*YOUR INSTRUCTIONS*: Rescale the rows below by writing out every line again in full. Multiply each coordinate in the answers by 1.45 and round to whole numbers, with halves going up. Leave all other numbers unchanged and leave the pictures out.

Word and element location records
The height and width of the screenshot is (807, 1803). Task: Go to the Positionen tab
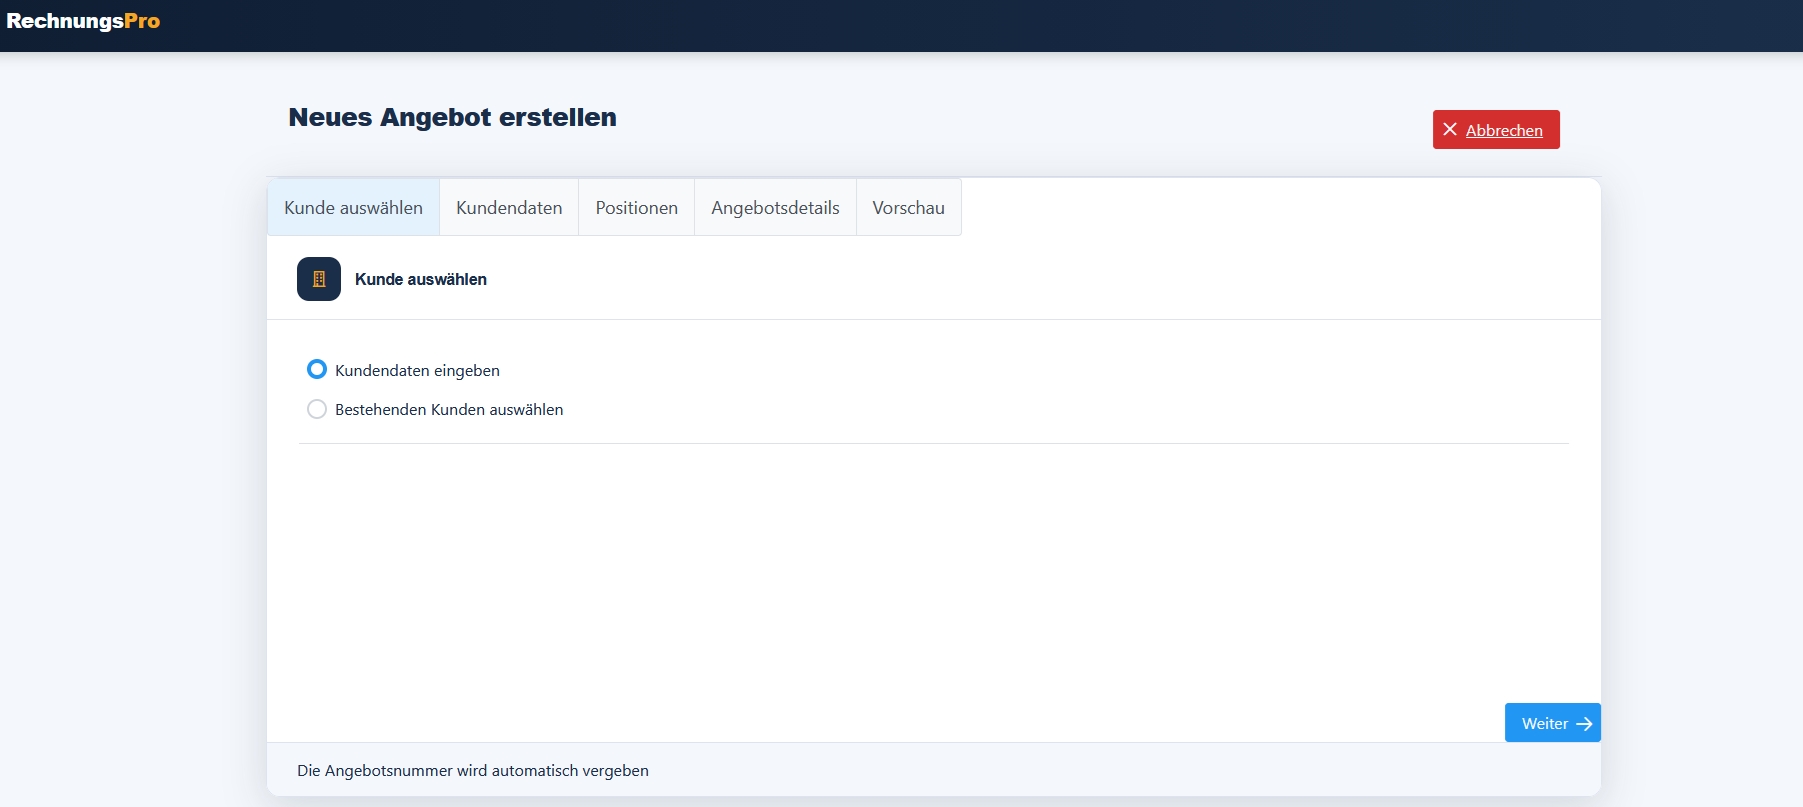637,207
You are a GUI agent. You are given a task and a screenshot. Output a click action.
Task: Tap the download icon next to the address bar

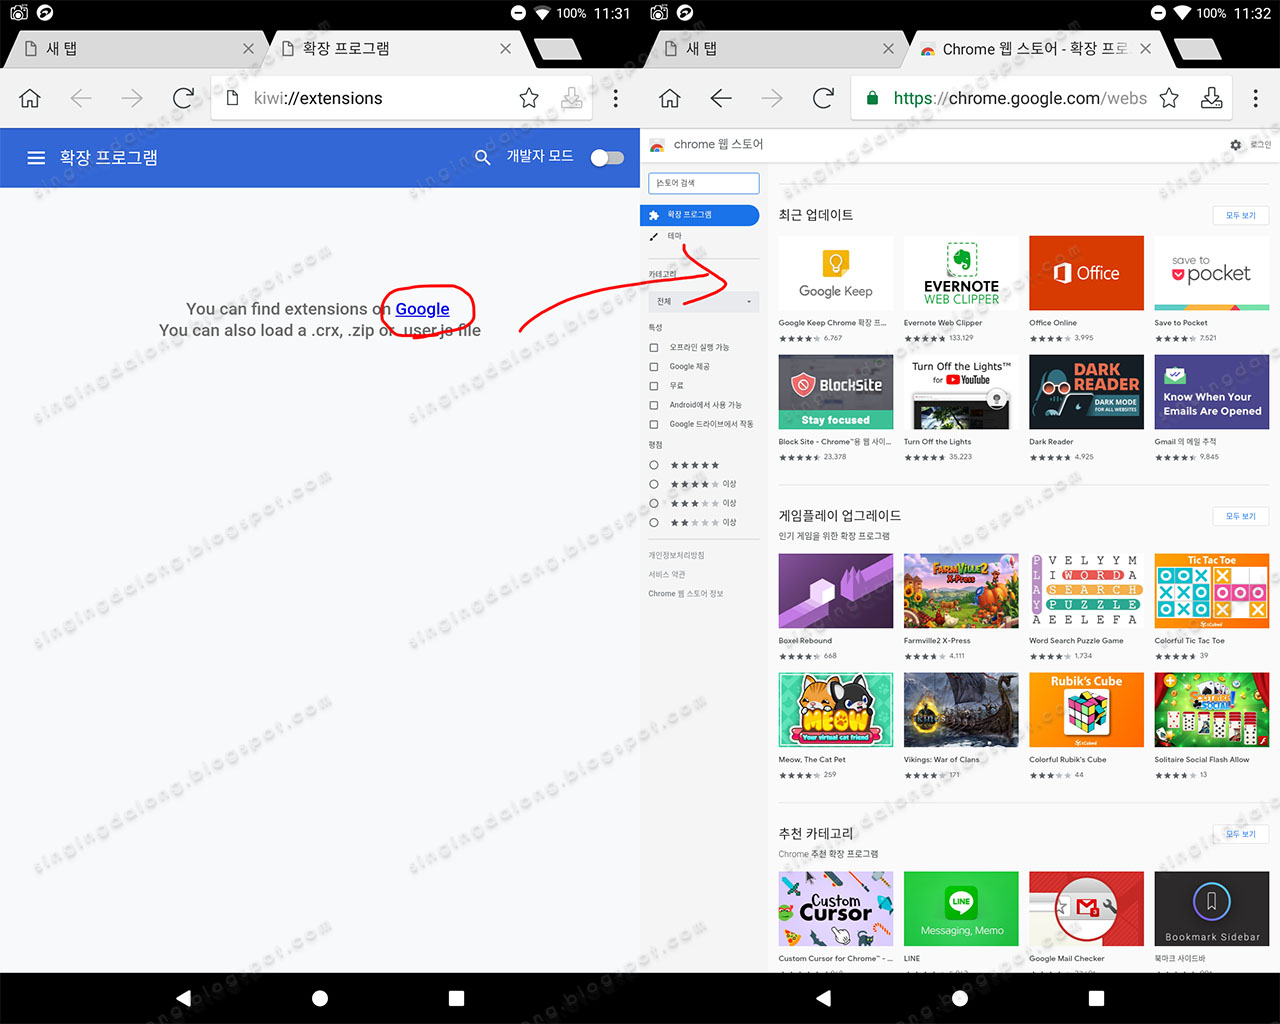[1211, 98]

*THE ANSWER*:
The height and width of the screenshot is (807, 1803). Task: Go to the Positionen tab
924,300
You are a GUI agent. You are given a task and a screenshot. Output a click action.
Task: Tap the download icon next to the address bar

[1756, 142]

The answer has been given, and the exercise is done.